Sara Coleridge, the only daughter of Samuel Taylor Coleridge, born at Keswick, Dec. 22, 1802, died May 3,1852. She is described as the inheritor of her father's genius, and her life until her marriage was passed at Keswick in diligent study, in mountain rambles with Wordsworth, and in lending literary assistance to Southey. At the age of 19 she made an admirable English translation of Dobrizhoffer's "Account of the Abipones, an Equestrian People of Paraguay" (3 vols., 1822). In 1829 she married her cousin Henry Nelson Coleridge, and devoting herself to domestic duties, her next publication was entitled "Pretty Lessons for Little Children," which was primarily designed for her own children, but speedily passed through several editions. On the death of her father her husband was appointed his literary executor, and she assisted in editing his works; and after the death of her husband she took upon herself the whole of the important duty. She edited alone the "Aids to Reflection," "Notes on Shakespeare and the Dramatists," and "Essays on his own Times;" and the elaborate discourses on weighty matters which she affixed to these works manifest both her erudition and her critical and logical ability.

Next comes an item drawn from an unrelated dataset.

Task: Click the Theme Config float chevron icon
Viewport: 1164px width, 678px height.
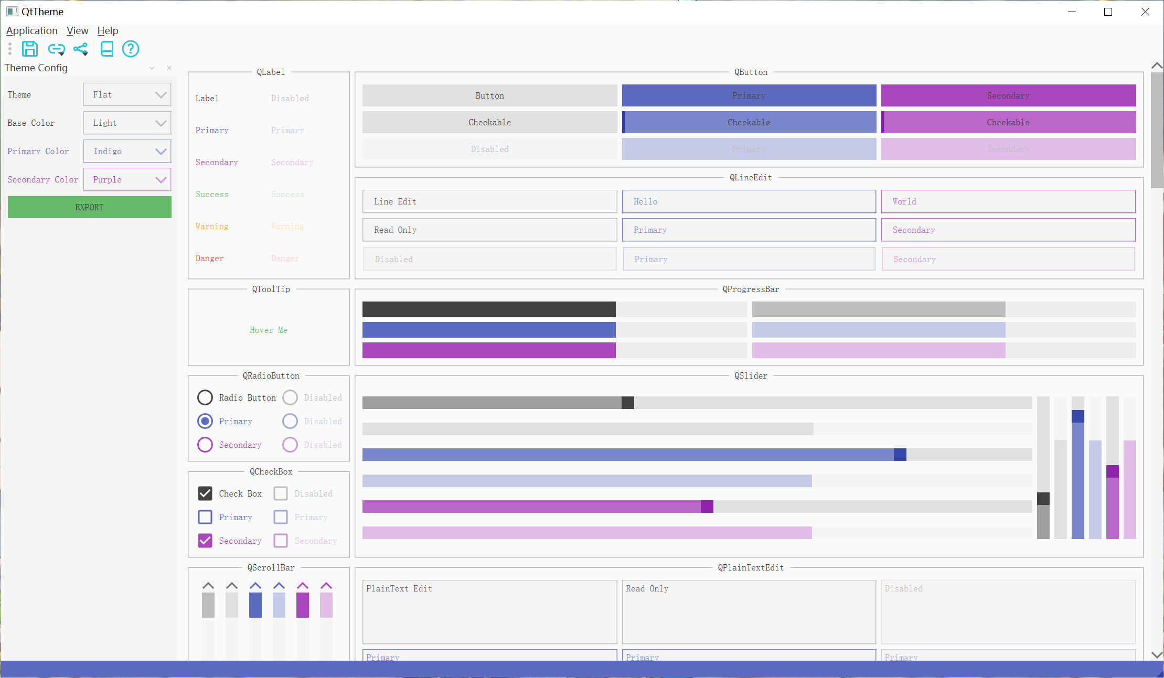Action: (152, 68)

The beautiful romance of "Phantasmion" (1837) reveals also her imaginative faculty, and, though not in verse, is poetry from beginning to end. Yet in the annotations upon the writings of her father will be found the best evidence of her rare gifts and acquirements, and the chief foundation of her literary reputation. A memoir of her life, with selections from her letters, by her daughter, was published in 1873.